On August 31, the UK Financial Services Authority (FSA) announced an £8 million (approximately $12.6 million) fine on Swift Trade Inc. (Swift Trade), a Canadian company that is not FSA authorized or regulated, for market abuse in the form of “layering.” It placed relatively large orders on one side of the London Stock Exchange (LSE) order book, which moved the share price. It then traded on the opposite side of the order book to profit from the share price movement. It then rapidly deleted the large orders that had been entered in order to cause the movement in price and repeated this conduct in reverse on the other side of the order book. None of these large orders were intended to be traded.
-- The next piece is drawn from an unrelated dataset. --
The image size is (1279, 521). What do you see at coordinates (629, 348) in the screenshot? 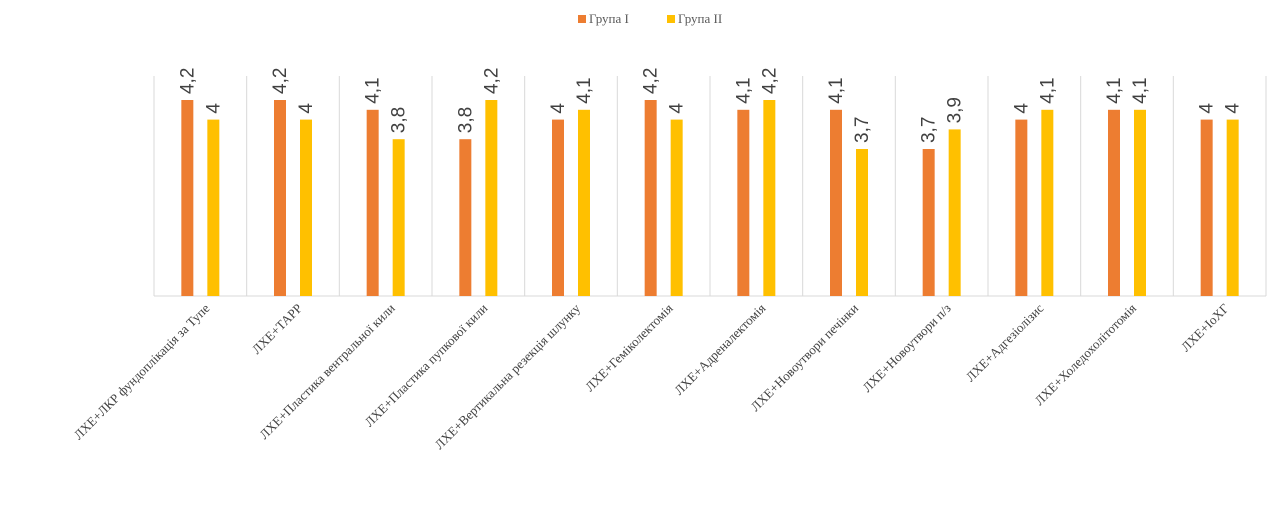
I see `category-label: ЛХЕ+Геміколектомія` at bounding box center [629, 348].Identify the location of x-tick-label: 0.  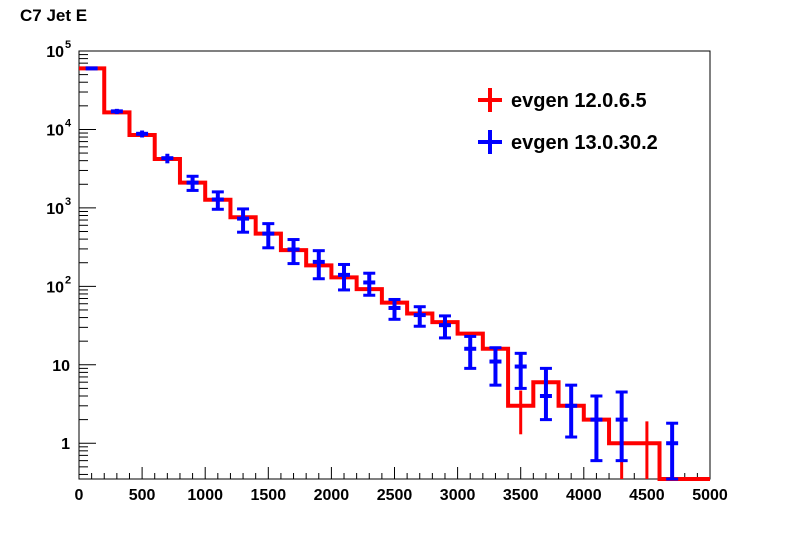
(80, 496).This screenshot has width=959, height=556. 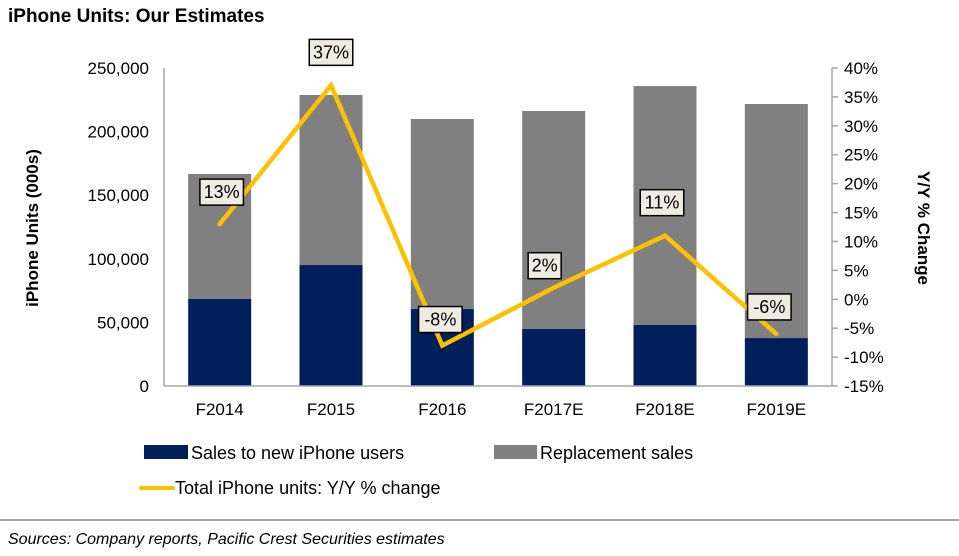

They were carefully placed close enough to the touch price (i.e., the best bid and offer prevailing in the market at the time) to give a false and misleading impression of supply and demand, but far enough away to minimize the risk that they would be traded. The trading activity caused many individual share prices to be positioned at an artificial level, from which Swift Trade profited directly.
Swift Trade has appealed the FSA’s decision to the Upper Tribunal. Under powers granted to the FSA under the Financial Services and Markets Act 2010 taking effect from October 2010, the FSA can publish decision notices that are under appeal in appropriate cases.
The FSA determined that during 2007, Swift Trade carried out many of manipulative trades that caused a succession of small price movements in a wide range of individual shares on the LSE. Swift Trade’s profits from its market abuse were in excess of £1.75m (approximately $2.76 million).
The FSA decision notice states that the FSA considers this to be a particularly serious case of market abuse. It was widespread and repeated on many occasions involving tens of thousands of trading orders by many individual traders, sometimes acting in concert with each other across many locations worldwide. The trading led to a false or misleading impression of supply and demand and an artificial share price in the shares they traded which was to the detriment of other market participants. The FSA believes that such conduct, if unchecked, could undermine market confidence.
After Swift Trade became aware that the LSE had concerns about its trading activity, it actively sought to evade restrictions on its trading. It refined its trading pattern to avoid detection. Although Swift Trade undertook to impose effective controls on its trading, instead it took further action to avoid regulatory scrutiny (e.g., by changing its Direct Market Access provider).